When the Andrew Zimmern-fronted Chinese restaurant Lucky Cricket at the Shops at West End closed July 4 for “two weeks” of renovations—and remained closed for another five weeks with dead silence from the proprietors—the local restaurant rumor mill ramped up to eleven. Cricket was pronounced dead due to a variety of self-inflicted wounds, from Zimmern’s trash talking of local Chinese restaurants to being $1 more expensive than nearby Yangtze for dumplings.
But the eatery officially reopened Monday without any dramatic flourishes. No searchlights were rented. Zimmern was on a plane to Washington, D.C. So what was going on there all summer? Basically, a management change and modest reconcepting.
Lucky Cricket opened to staggering crowds last Thanksgiving week and was beset by all manner of stress-induced operational problems through New Year’s. Business crashed during the polar vortex and only modestly rebounded after winter’s end. By spring, it was apparent to lead investor Mike Outlaw that the concept needed a reset.
“The restaurant was not doing well, so we felt that a change in operators could be helpful,” he told TCB. The operating group fronted by Michael McDermott (Rojo Mexican Grill et al) were ousted for a crew handpicked by Outlaw, who owns the Axel’s restaurant group and several concepts in other cities.
Actual renovations were modest, though the bar was “de-tiki-ed” and de-kitchified to feel more congruent with the modern dining room. The biggest changes were to the menu, which was pared back and broadened from a largely Chinese-influence to multi-Asian. “It should be fun, adventurous, hip,” says Outlaw. “That’s the brand filter.”
The changes take Cricket out of direct competition with area Chinese restaurants and into a more singular brand space. Prices have been tweaked downward, says Outlaw, and the service style is now typical of western restaurants (food served by course) than Chinese restaurants. The menu now contains familiar entry points like egg rolls and lettuce wraps, but also some edgy Zimmern signatures like pig ears and head-on shrimp.

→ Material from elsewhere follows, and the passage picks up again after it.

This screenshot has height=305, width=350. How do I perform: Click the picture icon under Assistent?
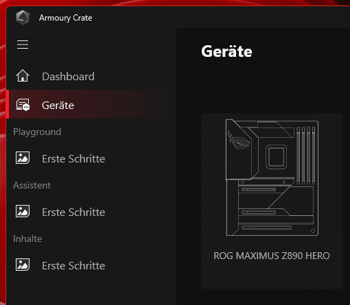pos(23,211)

Reopening during the slow State Fair weeks was deliberate. Lucky Cricket hopes to fly under the radar for a few weeks before the busy fall dining season. Outlaw, who has a corporate background at Hard Rock Café and Dave & Buster’s emphasizes the need to reposition the restaurant: “I came in with some different ideas. We couldn’t close and reopen with the same things. … We’re not competing with mom and pops. They may be better, they may be worse. We wanted to be different.”
Outlaw says his investor group pondered whether the restaurant needed a complete rebrand/revamp but decided that it had been open for too short a time to introduce itself to a critical mass of local diners. “We still have an opportunity to make many, many first impressions,” he says.
No one in the investor group believes the November media-fueled cultural appropriation brouhaha had any bearing on the restaurant’s financial performance, pinning that entirely on poor execution of food and service. Outlaw notes, incidentally, that he was born in Taiwan and his Asian mother has a background in restaurants.